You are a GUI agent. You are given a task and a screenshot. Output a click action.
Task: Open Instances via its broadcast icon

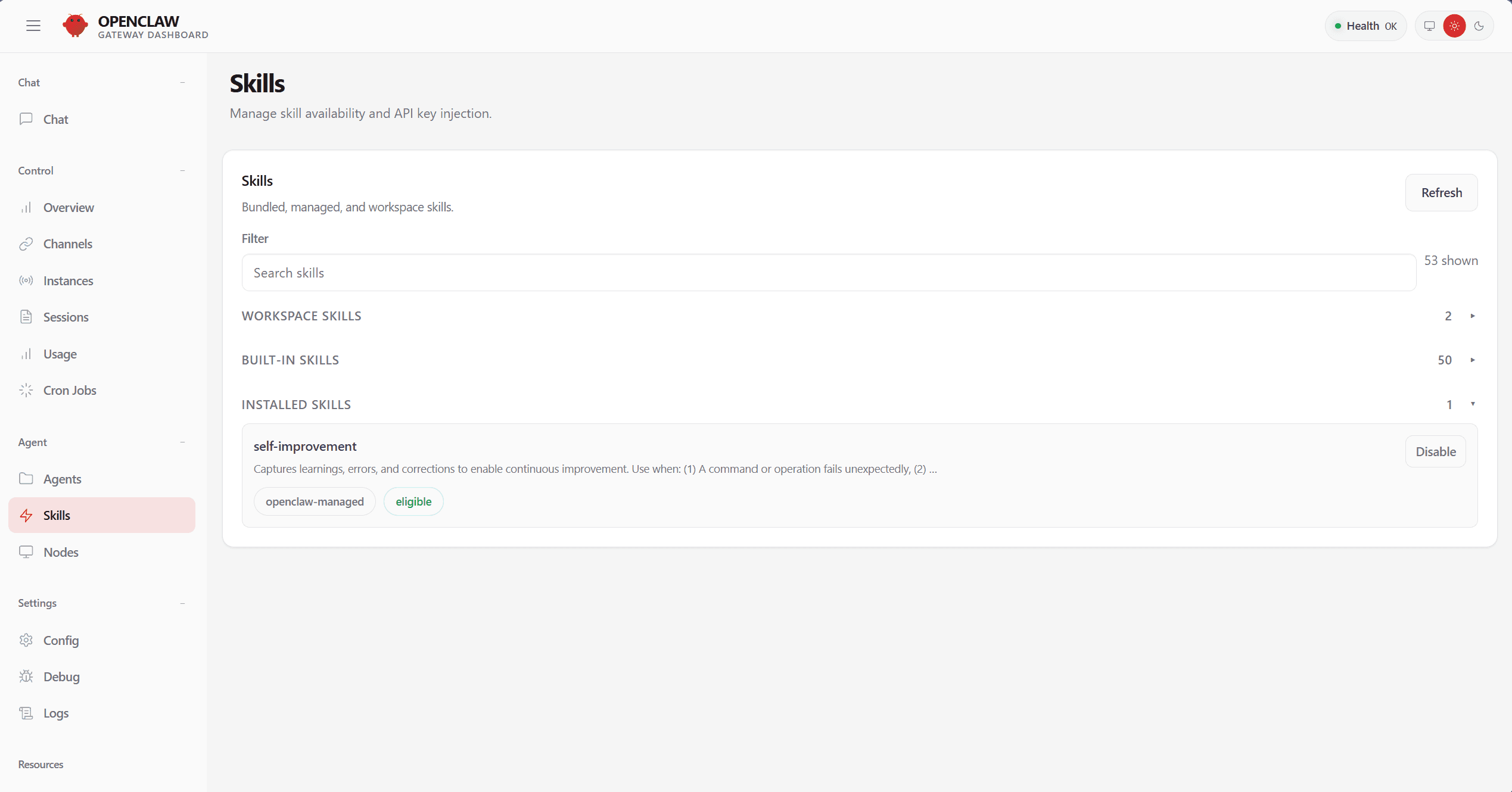(x=26, y=280)
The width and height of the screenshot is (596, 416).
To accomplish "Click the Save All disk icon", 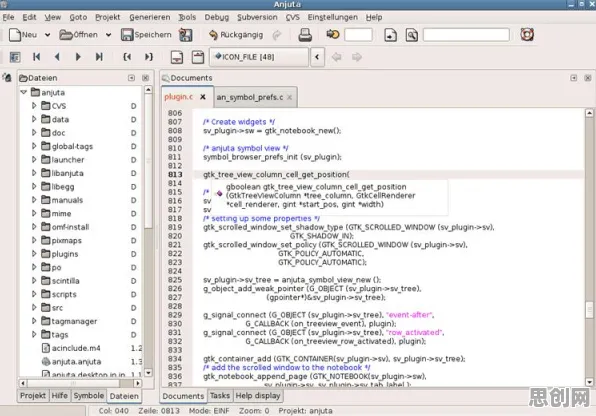I will pos(185,35).
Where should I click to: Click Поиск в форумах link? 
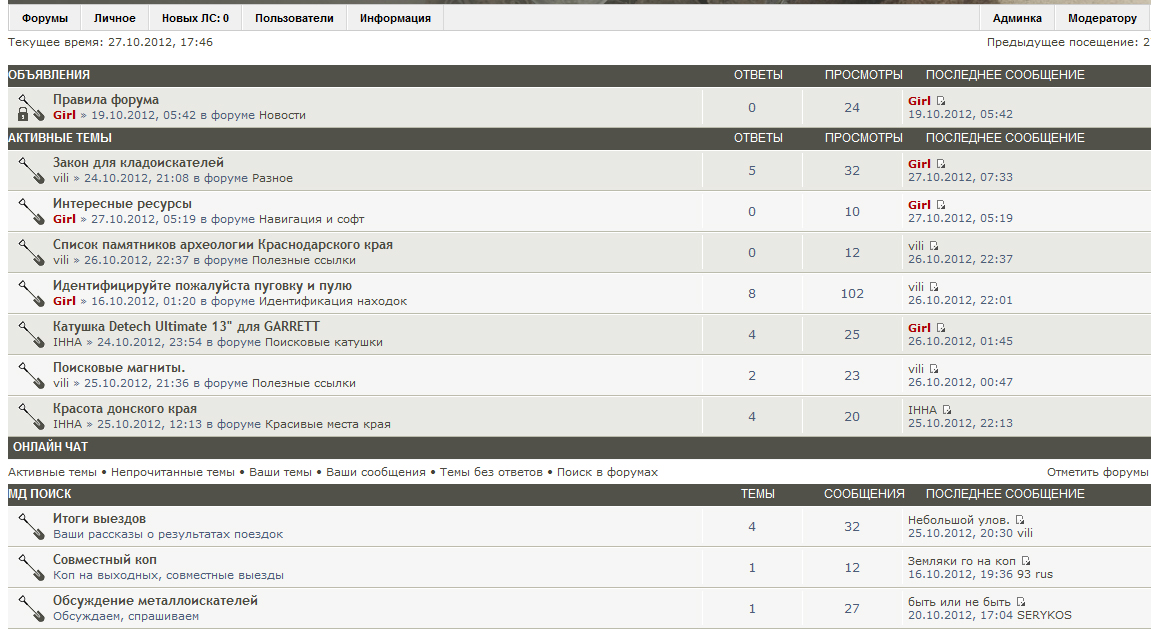[607, 472]
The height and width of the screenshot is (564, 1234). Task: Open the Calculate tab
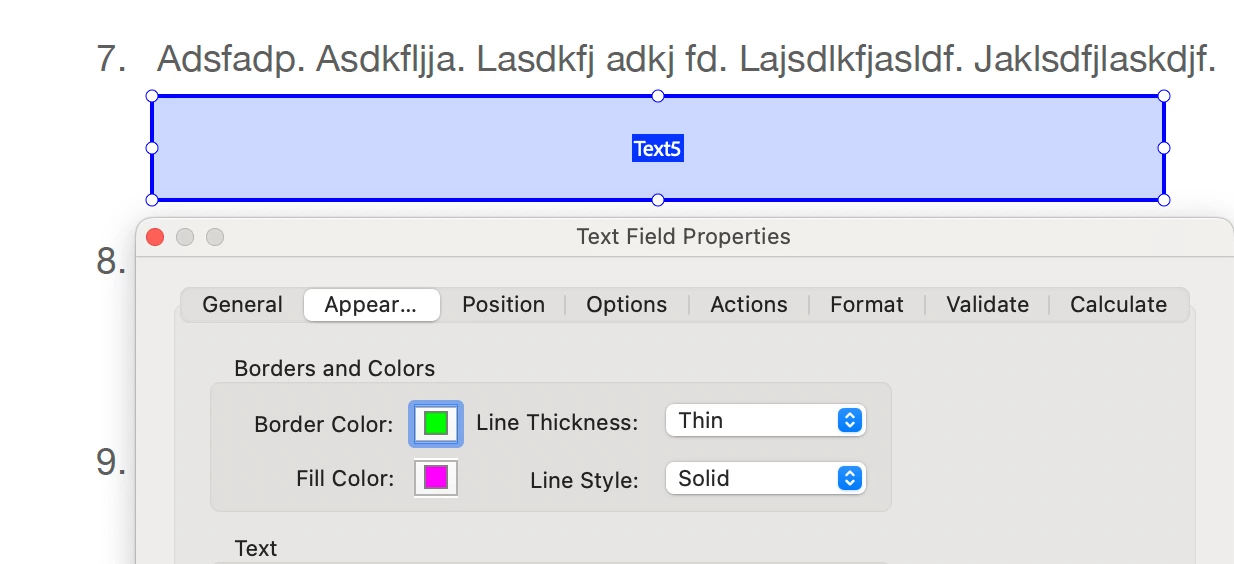[1118, 305]
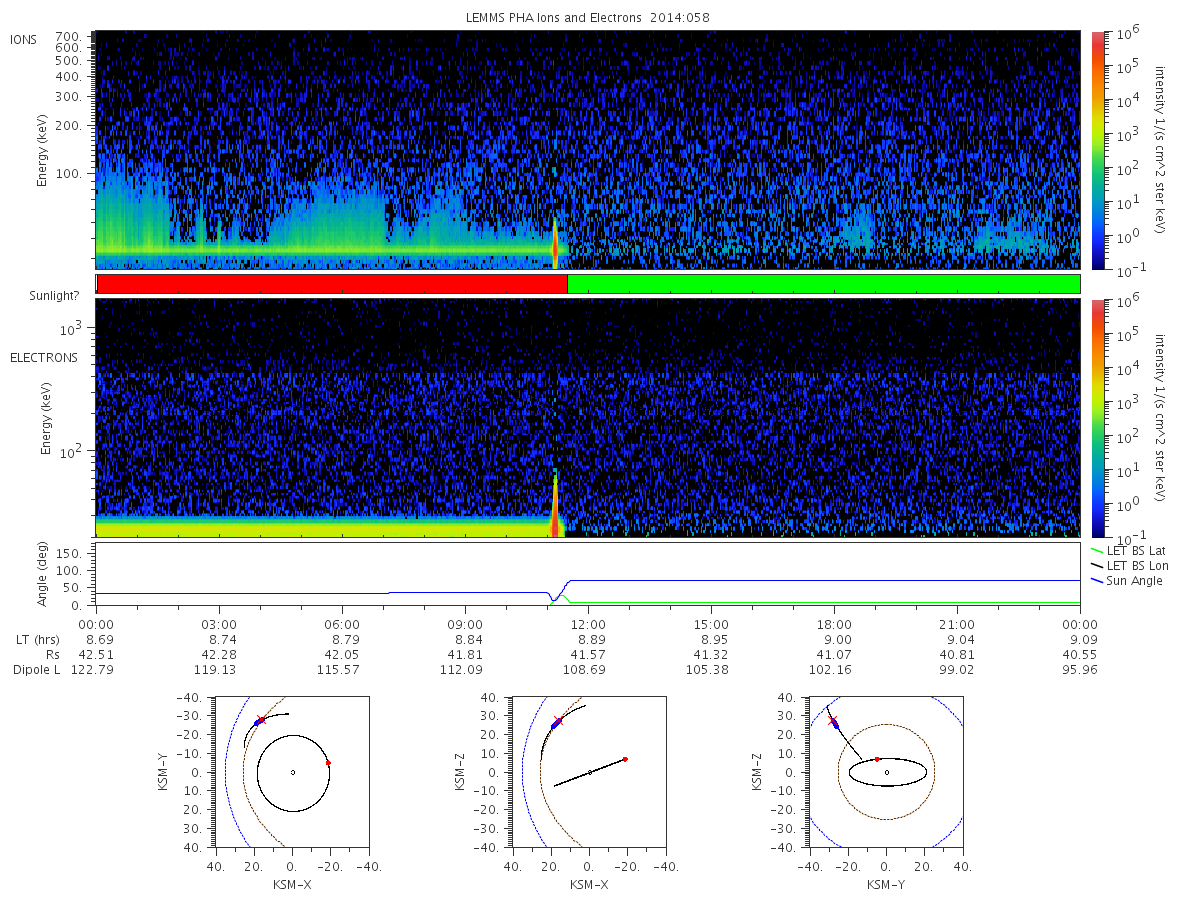
Task: Click the blue Sun Angle legend line
Action: coord(1096,580)
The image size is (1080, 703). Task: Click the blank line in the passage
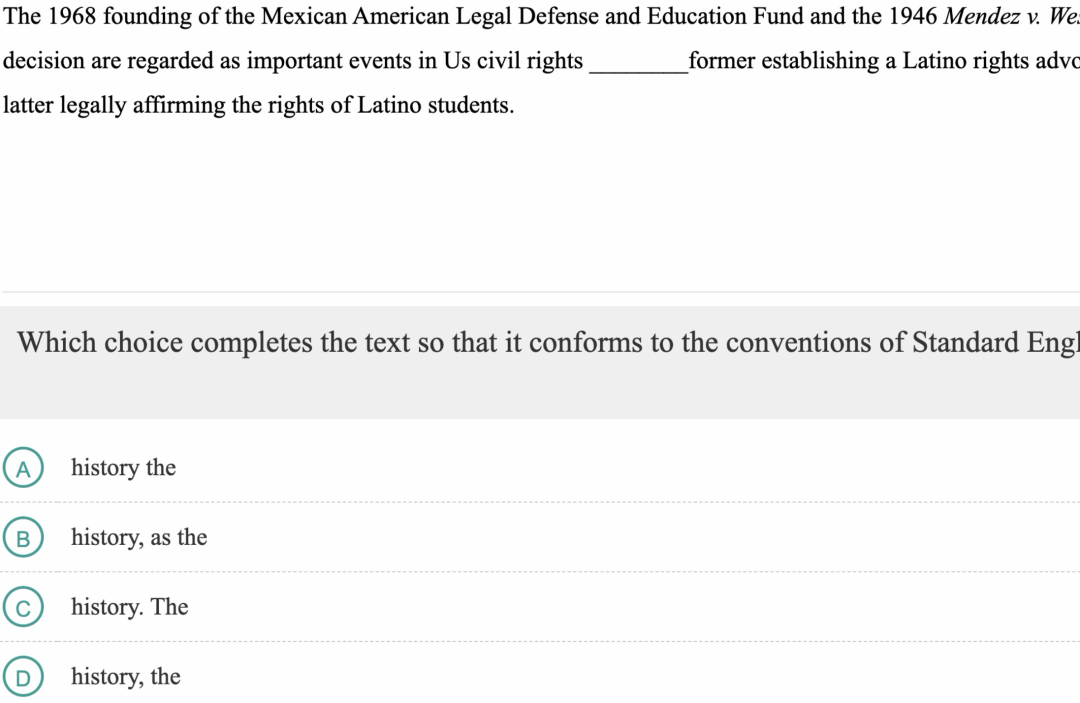(638, 67)
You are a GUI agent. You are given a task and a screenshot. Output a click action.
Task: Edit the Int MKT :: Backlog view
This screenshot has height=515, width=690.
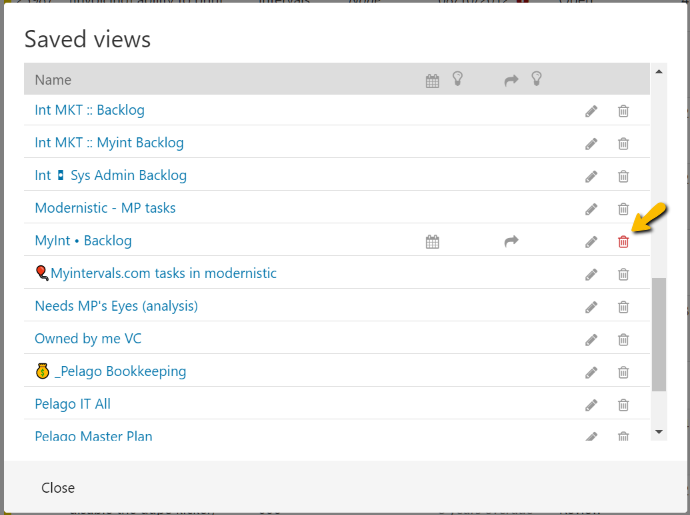tap(591, 111)
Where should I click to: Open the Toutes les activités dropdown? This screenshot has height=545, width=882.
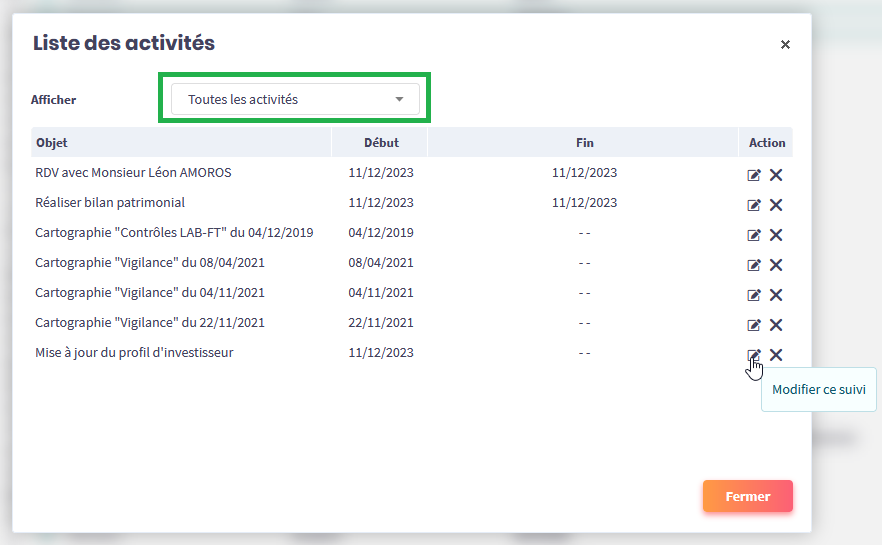(x=294, y=99)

------------------------------

**Direction**
Retype the lines starting with the line that contains "Where should I click to: Click" and going on through the end of the lines, leaving out the pictures.

**Result**
Where should I click to: Click Поиск в форумах link? 
[607, 472]
The height and width of the screenshot is (564, 1234). Task: Open the Calculate tab
[1118, 305]
Task: Click the blue Sun Angle legend line
Action: coord(1096,580)
The image size is (1080, 703). Task: Click the blank line in the passage
(638, 67)
You are a GUI agent. You are given a task and a screenshot. Output a click action.
Task: Edit the Int MKT :: Backlog view
This screenshot has height=515, width=690.
tap(591, 111)
Where should I click to: Open the Toutes les activités dropdown? This screenshot has height=545, width=882.
(x=294, y=99)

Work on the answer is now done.